We learned that it wasn't just that many life science students didn't know the required math (perhaps because they hadn't used it in previous courses) or that they weren't familiar with physics concepts (perhaps because they hadn't taken high school physics, or if they had, hadn't taken it seriously). Rather, there were some serious barriers in the way many students were thinking about the nature of the scientific knowledge they were learning – epistemological barriers, if you will.
Here are some of the issues that we found:
·      Life science students often saw scientific knowledge as bits and pieces of memorized knowledge, failing to build a coherent picture. Although they had learned some heuristics (usually in chemistry), they had little or no experience with the use of deep and powerful principles such as those that drive even introductory physics.
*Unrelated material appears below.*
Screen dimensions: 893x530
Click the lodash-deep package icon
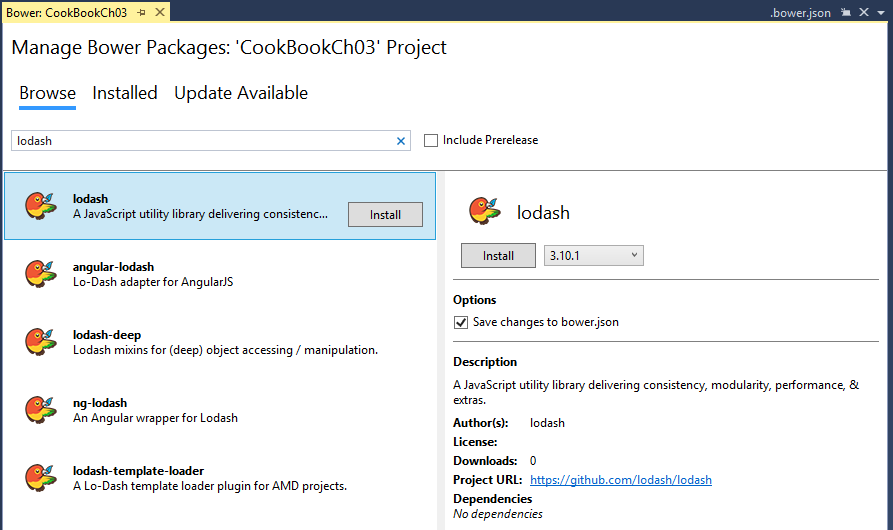tap(40, 342)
·      Life science students often were deeply skeptical of highly simplified "toy" models. Since life depends in a critical way on complexity, simplification was seen as "playing irrelevant games." Few had any experience with the concept of modeling and few understood the insight that could be derived from studying simplified systems.
·      Even when life science students knew and were comfortable with the required math, almost all saw math as a way to calculate, rather than as a way to think about physical relationships. They were missing not only the skill of estimation and intuitions of scale, they missed being able to read qualitative implications from equations.
Our course is designed to address these epistemological issues as well as the issues of choosing content relevant for life science students (like doing more fluids and including diffusion and random walk). We try to stress coherence, modeling, and the value of using equations to build understanding and insight. The work-energy theorem plays a pivotal role in this structure.
Newton's three laws form the framework for building understanding of mechanics and building models of physical motion. I treat the three laws [2] as the basic structure. Any analysis of a particular motion requires a model – a choice of what we are going to treat as "objects" and how we are going to model their interactions. We use the method of System Schema [3] as a tool for analyzing systems and building models. This is a pre-requisite to drawing free-body diagrams. Interactions are two-way connecting a pair of objects. When the focus is on one object the interaction is realized as a force. By Newton's third law, the forces on either end of an interaction are equal and opposite. This is the tool that focuses student attention on the modeling character of each system considered.
Newton's second law tells how an object responds to the forces it feels. If the forces are not balanced (cancel out), the object accelerates – changes its velocity according to the rule:
Acceleration = (Sum of the forces)/(mass of the object)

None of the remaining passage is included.